Winter is coming to the Global North. In the United Kingdom, winter can be brutal. Inflation this week hit 10.1%, the highest since 1982. Rents across the United Kingdom have skyrocketed at never-before-seen rates or levels. Scotland was hit the hardest. Last year, across the United Kingdom, close to a million rental households feared and anticipated eviction: “Black, Asian and minority ethnic (BAME) renters, renters with children, lower-income renters, and renters that have lost income during the pandemic, are disproportionately struggling.”. Where are the women in this tragedy? Black women, Asian women, minority ethnic women. Women with children.
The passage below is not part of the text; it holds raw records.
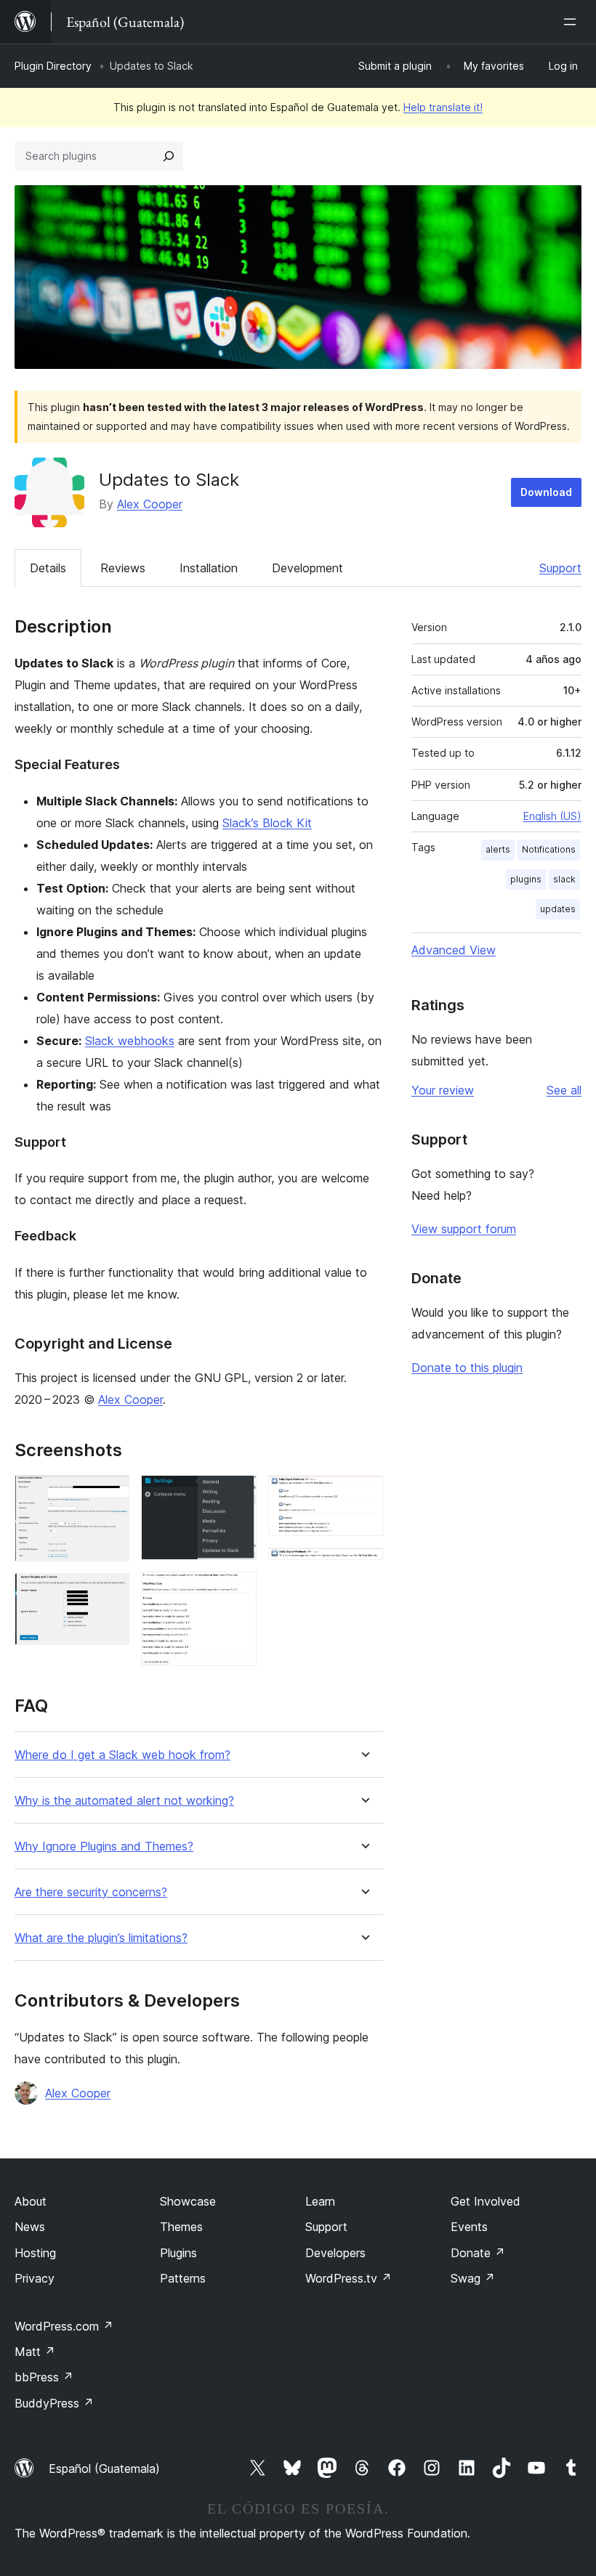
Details (48, 568)
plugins (525, 879)
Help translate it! (443, 107)
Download (546, 492)
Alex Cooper (149, 504)
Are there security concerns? (91, 1892)
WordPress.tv (348, 2278)
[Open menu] (572, 22)
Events (469, 2226)
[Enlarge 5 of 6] (363, 1494)
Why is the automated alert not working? (124, 1801)
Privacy (35, 2278)
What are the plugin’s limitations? (101, 1938)
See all (564, 1090)
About (31, 2201)
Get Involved (485, 2201)
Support (560, 568)
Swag (473, 2278)
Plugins (178, 2253)
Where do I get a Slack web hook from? (122, 1755)
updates (558, 908)
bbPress (44, 2377)
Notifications (549, 849)
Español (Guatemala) (104, 2468)
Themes (181, 2226)
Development (307, 568)
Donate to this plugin (467, 1367)
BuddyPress (54, 2403)
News (30, 2226)
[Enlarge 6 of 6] (363, 1567)
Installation (209, 568)
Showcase (188, 2201)
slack (564, 879)
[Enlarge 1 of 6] (109, 1494)
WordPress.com (64, 2326)
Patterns (183, 2278)
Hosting (35, 2253)
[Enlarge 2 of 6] (109, 1592)
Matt (35, 2351)
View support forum (463, 1229)
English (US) (552, 816)
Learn (320, 2201)
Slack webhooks (129, 1040)
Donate (478, 2253)
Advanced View (453, 950)
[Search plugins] (168, 156)
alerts (498, 849)
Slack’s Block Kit (267, 823)
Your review (442, 1090)
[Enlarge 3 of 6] (237, 1494)
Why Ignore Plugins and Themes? (104, 1846)
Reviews (122, 568)
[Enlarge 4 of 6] (237, 1591)
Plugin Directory (53, 66)
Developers (335, 2253)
Lower-income women. Women who have lost income during the pandemic. Where are the women? Everywhere, disproportionately. This week, Nicola Sturgeon, First Minister of Scotland, responding to the crisis, announced a rent freeze on public and private properties and a ban on winter evictions. In Scotland, 37% of households are rentals. The rent freeze and the ban on evictions will be in place until at least March 31.
According to Nicola Sturgeon, by October, 40% of all Scottish households would be “in fuel poverty”, 37% in “extreme fuel poverty”. As we have seen in the United States and elsewhere, fuel poverty translates to food poverty, housing poverty, education poverty, health poverty. Fuel poverty translates as well into increased domestic and community violence. There are no discrete poverty categories. As Nicola Sturgeon noted, “It is, to be blunt, a humanitarian emergency”.
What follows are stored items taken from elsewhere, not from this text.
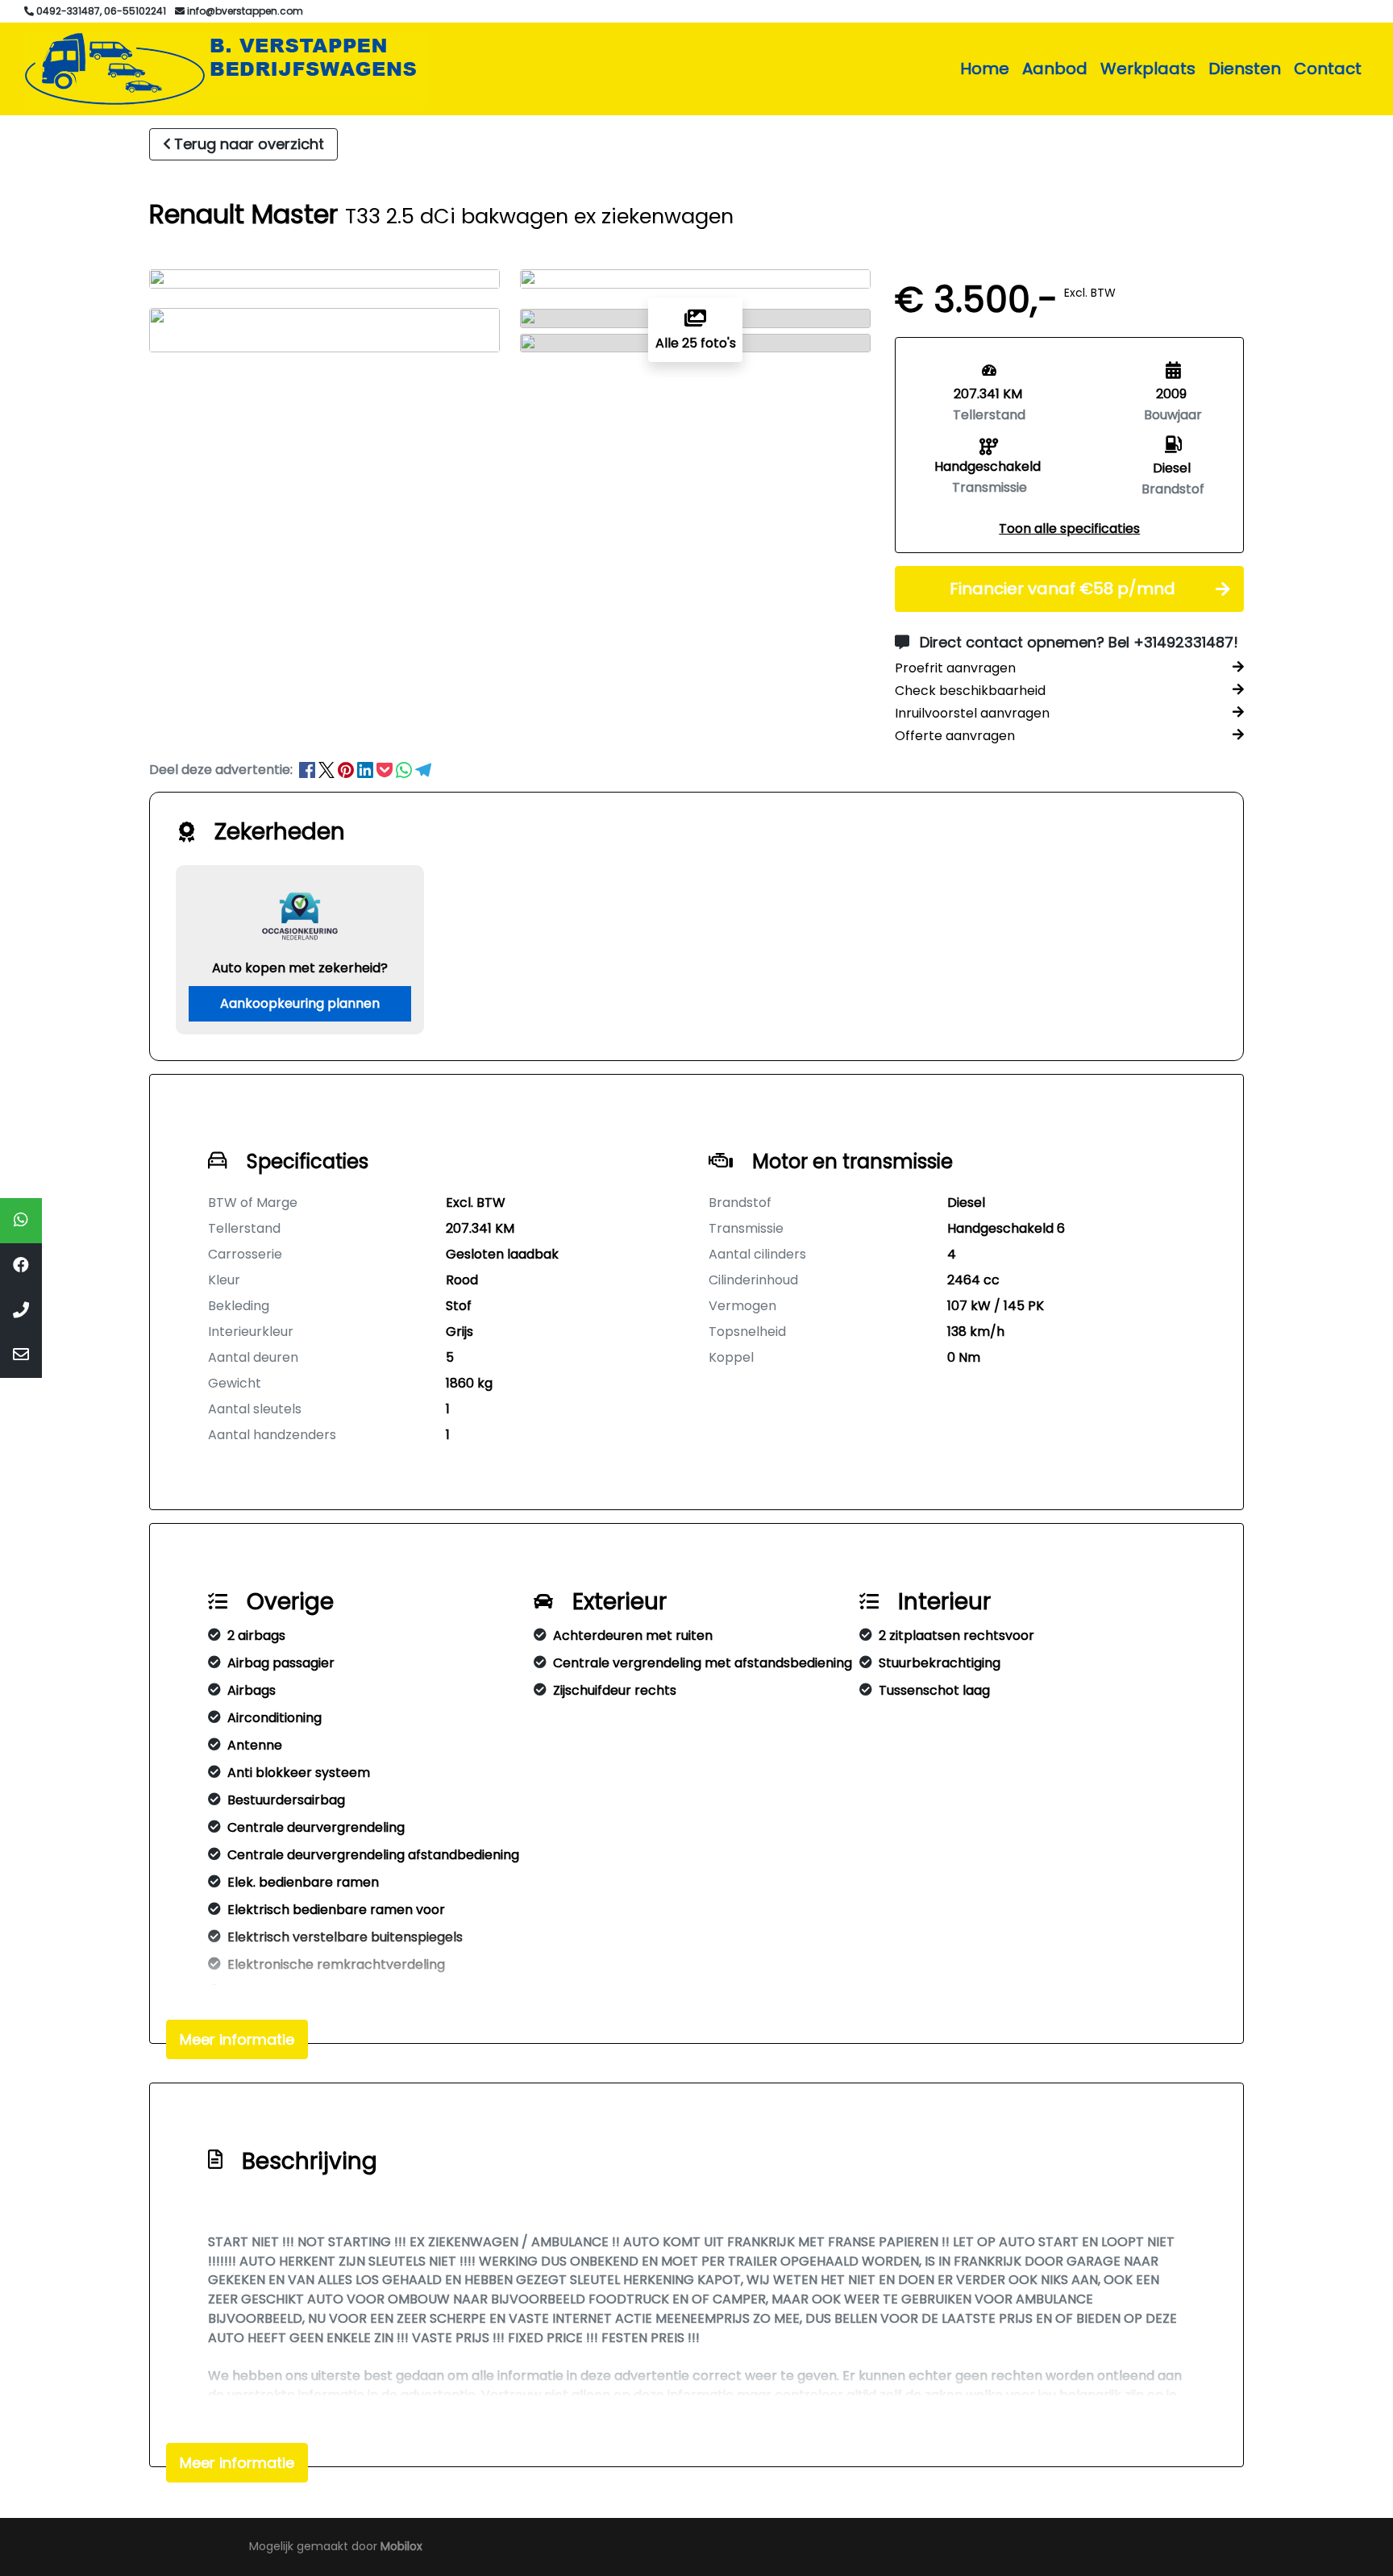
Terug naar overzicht (249, 144)
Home (984, 68)
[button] (1069, 528)
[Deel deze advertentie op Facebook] (308, 769)
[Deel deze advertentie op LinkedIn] (366, 769)
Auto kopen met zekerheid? (300, 968)
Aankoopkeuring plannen (300, 1003)
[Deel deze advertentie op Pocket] (386, 769)
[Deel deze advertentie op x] (326, 769)
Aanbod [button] (1054, 68)
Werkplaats (1147, 68)
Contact (1328, 68)
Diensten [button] (1244, 68)
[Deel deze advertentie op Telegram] (423, 769)
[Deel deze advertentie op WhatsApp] (405, 769)
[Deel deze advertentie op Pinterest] (347, 769)
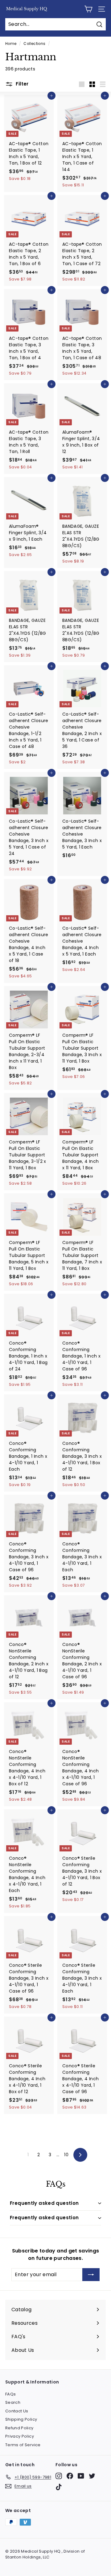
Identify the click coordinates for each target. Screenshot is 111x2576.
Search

Scotland cannot address fuel poverty on its own. The United Kingdom, ie Westminster, must do that. Scotland has the same impediments as many jurisdictions around the world. It can do some, but not all, things. But it has decided to do something. In Scotland as elsewhere, a rent freeze is controversial. A ban on evictions is controversial. The government of Scotland decided to welcome the controversy and move forward: “It will aim to give people security about the roof over their heads this winter through a moratorium on evictions. Secondly the legislation will include measures to deliver a rent freeze. The Scottish government does not have the power to stop your energy bills soaring but we can take action to ensure your rent does not rise. The practical effect of this statement is that rents are frozen from today. Two of the most important and fundamental sources of security for any of us are a job and a home. In times of economic and financial crisis. These can be the foundations that helps people through.”
These can be the foundations that help people through. Scotland has acted. Your government can as well.